[foreign-abi] RFR: 8248331: Intrinsify downcall handles in C2
Jorn Vernee
jorn.vernee at oracle.com
Wed Jul 1 12:27:25 UTC 2020
Hi Vladimir,
Thanks for the review, some replies inline...
On 30/06/2020 19:59, Vladimir Ivanov wrote:
> Looks good.
>
> Some minor comments:
>
> src/hotspot/cpu/x86/sharedRuntime_x86_64.cpp:
>
> + void NativeInvokerGenerator::generate() {
>
> Though there's need_transition bit (both on JDK and JVM sides) and it
> affects code generation (e.g., in CallNode::guaranteed_safepoint()),
> NativeInvokerGenerator::generate() does perform thread state
> transition unconditionally. Is it intentional?
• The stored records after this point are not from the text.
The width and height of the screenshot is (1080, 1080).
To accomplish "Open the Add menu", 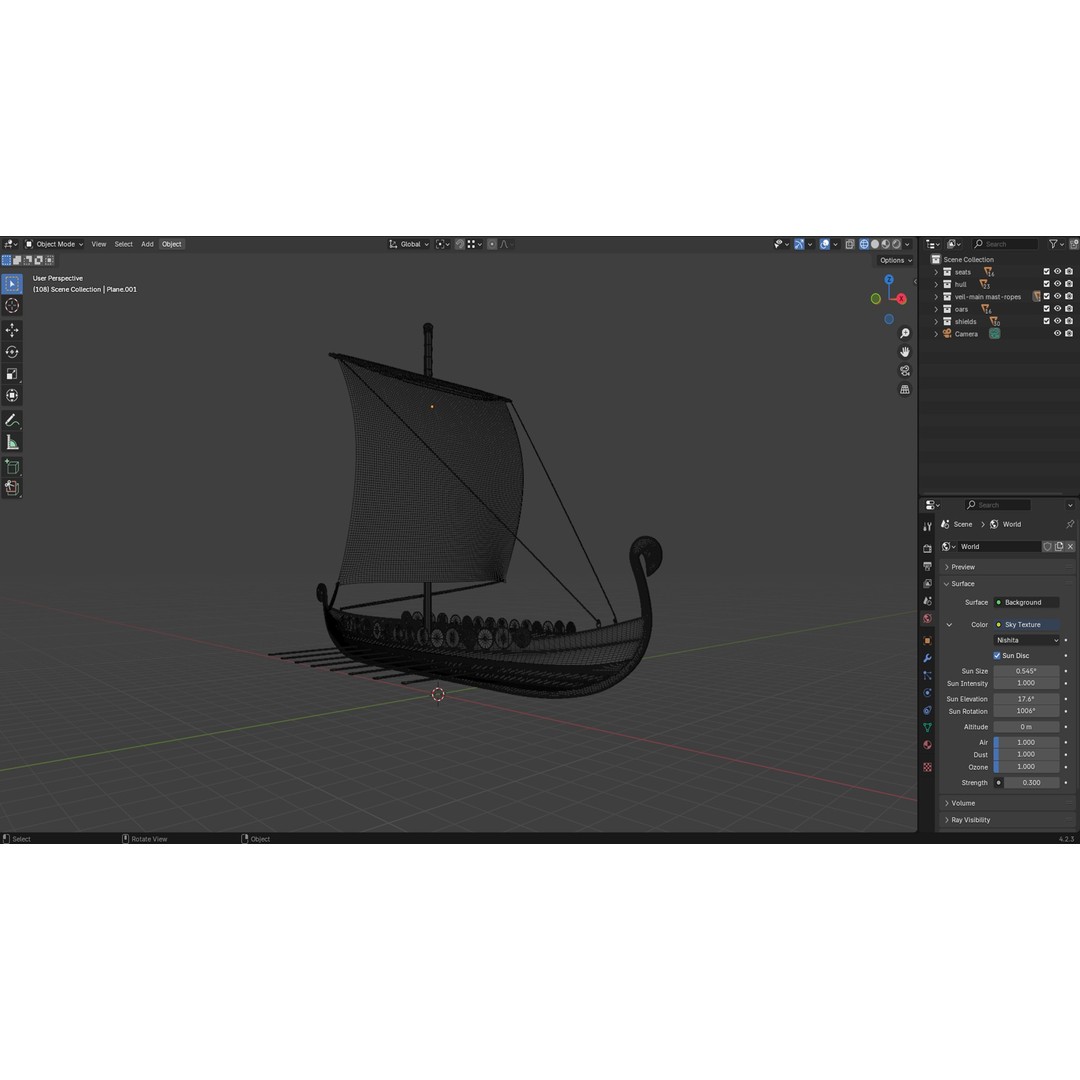I will coord(147,244).
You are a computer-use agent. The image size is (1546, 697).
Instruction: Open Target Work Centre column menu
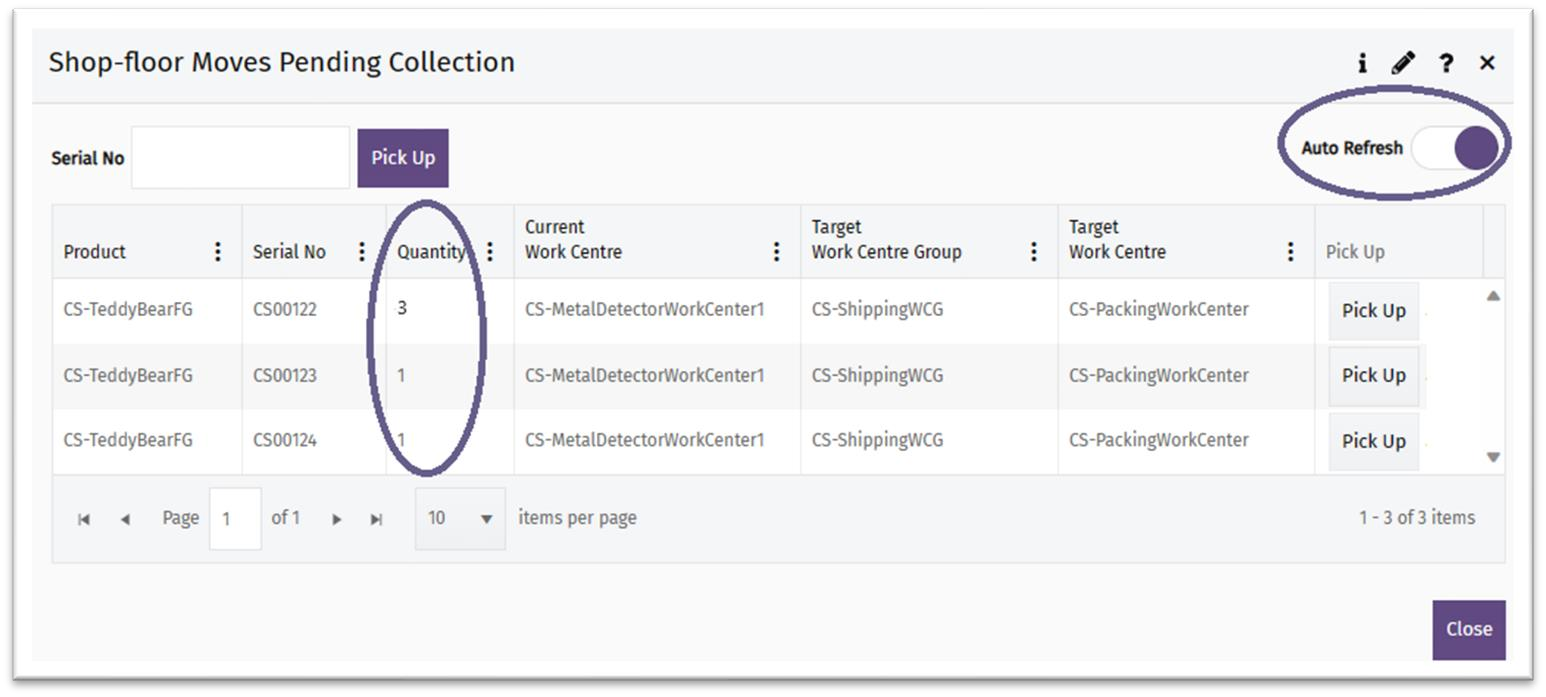[x=1291, y=252]
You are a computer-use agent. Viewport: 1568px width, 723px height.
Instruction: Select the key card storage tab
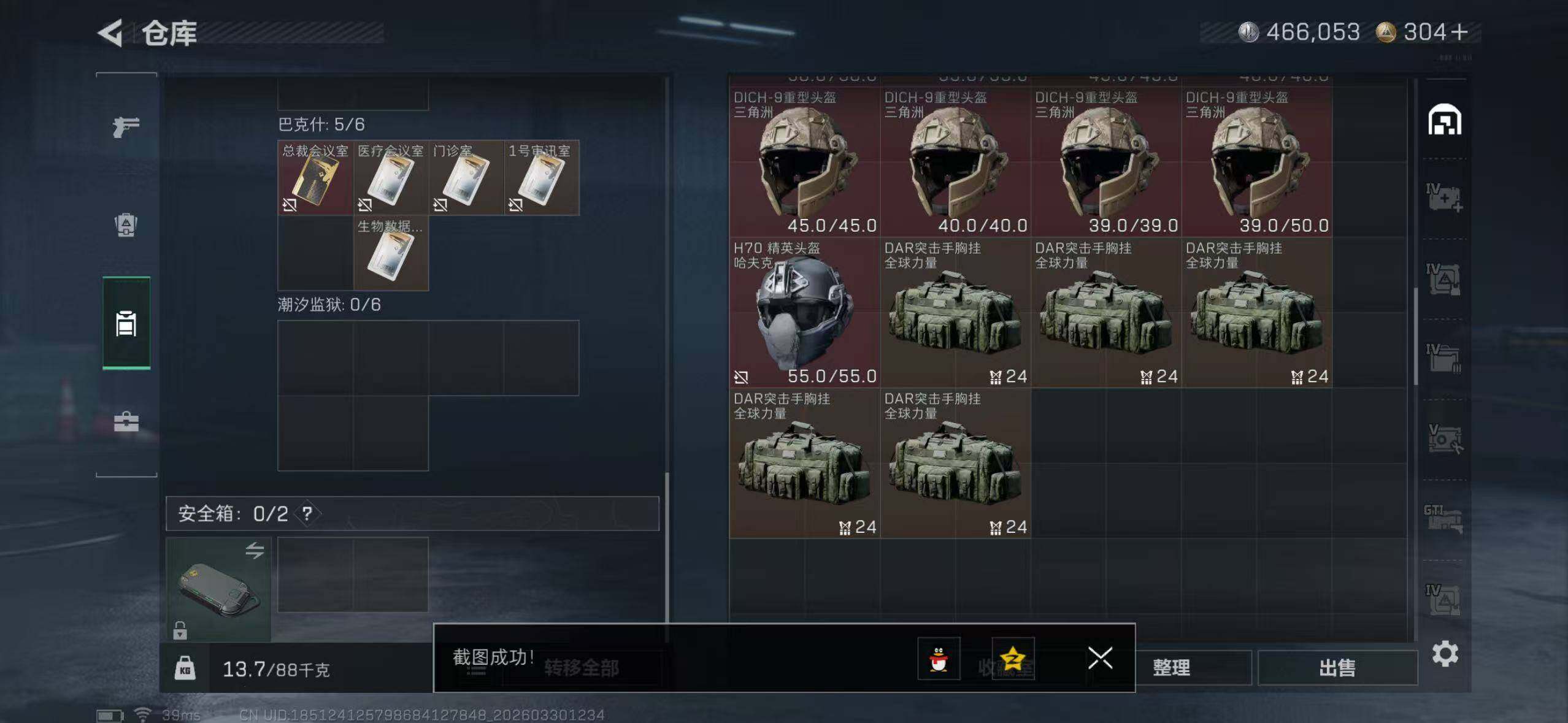tap(126, 323)
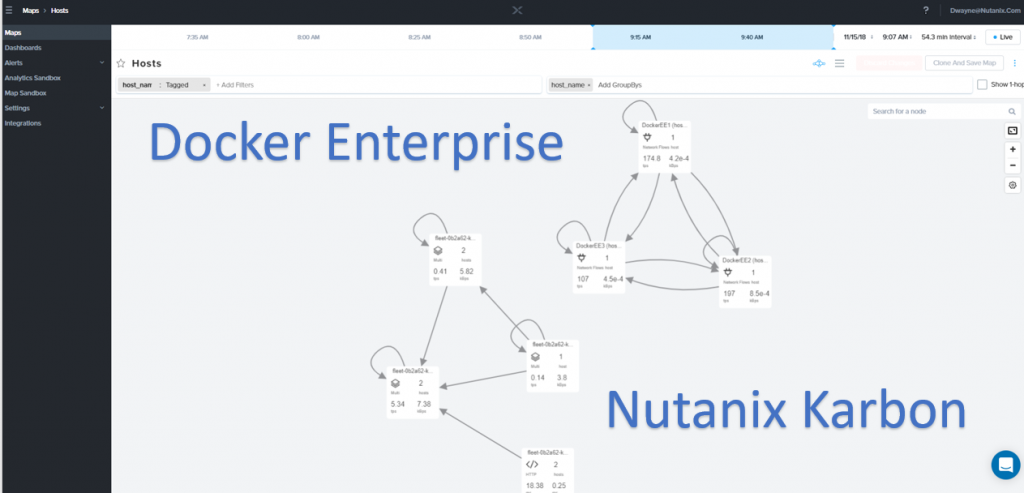Viewport: 1024px width, 493px height.
Task: Zoom in on the map
Action: click(1012, 149)
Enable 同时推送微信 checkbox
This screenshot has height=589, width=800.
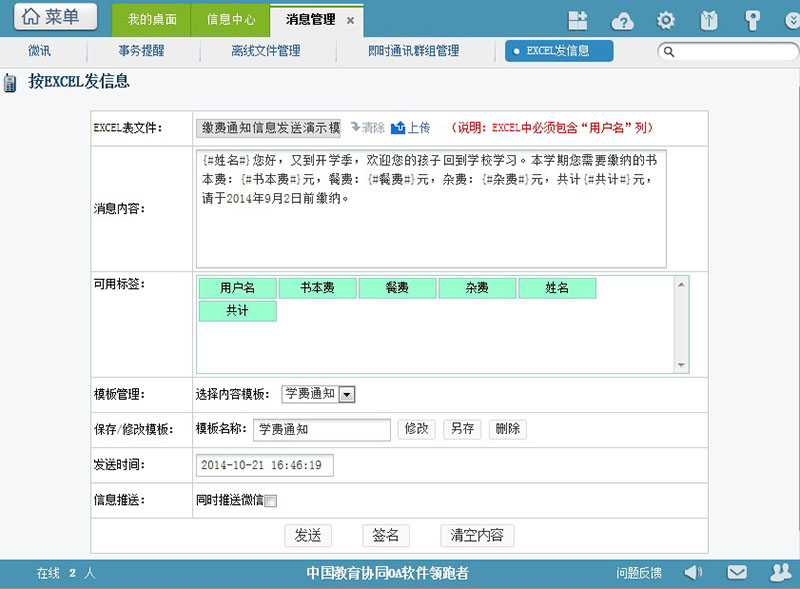tap(270, 501)
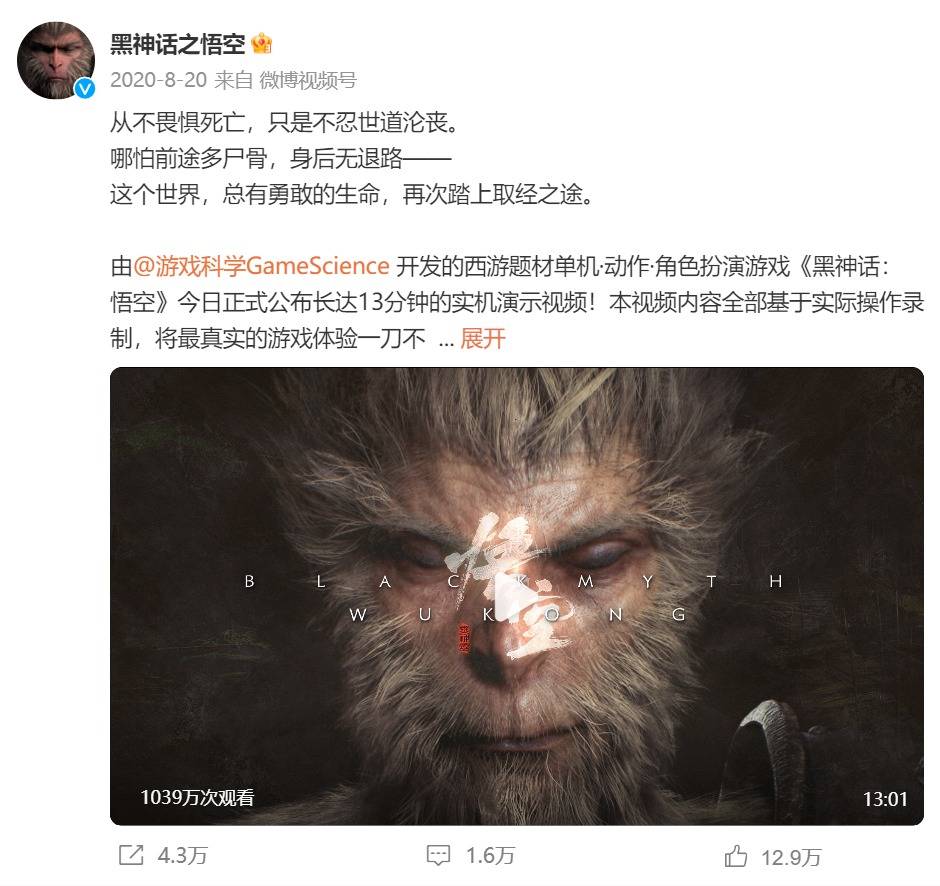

As it is now,
> need_transition=false looks broken.
Yes, this is intentional.
NativeInvokerGenerator::generate() adds the thread state transition
unconditionally, but it is only used when need_transition is actually
set. See the code that creates the call_addr in graphKit:
address call_addr = nep->entry_point();
if (nep->need_transition()) {
call_addr = SharedRuntime::make_native_invoker(call_addr,
nep->shadow_space(),
arg_regs, ret_regs);
C->add_native_stub(call_addr);
}
In the need_transition=false case, we don't call
NativeInvokerGenerator::generate() at all and instead use the target
address directly.
> src/hotspot/cpu/x86/macroAssembler_x86.cpp:
>
> + void MacroAssembler::spill_register(VMReg reg) {
> + assert(reg->is_reg(), "must be a register");
> + if (reg->is_Register()) {
> + push(reg->as_Register());
> + } else if (reg->is_XMMRegister()) {
> + subptr(rsp, 16); // 16 bytes
> + movdqu(Address(rsp, 0), reg->as_XMMRegister());
> + } else {
> + ShouldNotReachHere();
> + }
> + }
>
> spill_register/fill_register assume that XMMRegister is 16 bytes in
> size. Though it may be the case for existing system ABIs, it's not
> necessarily the case for custom calling conventions (e.g., vector).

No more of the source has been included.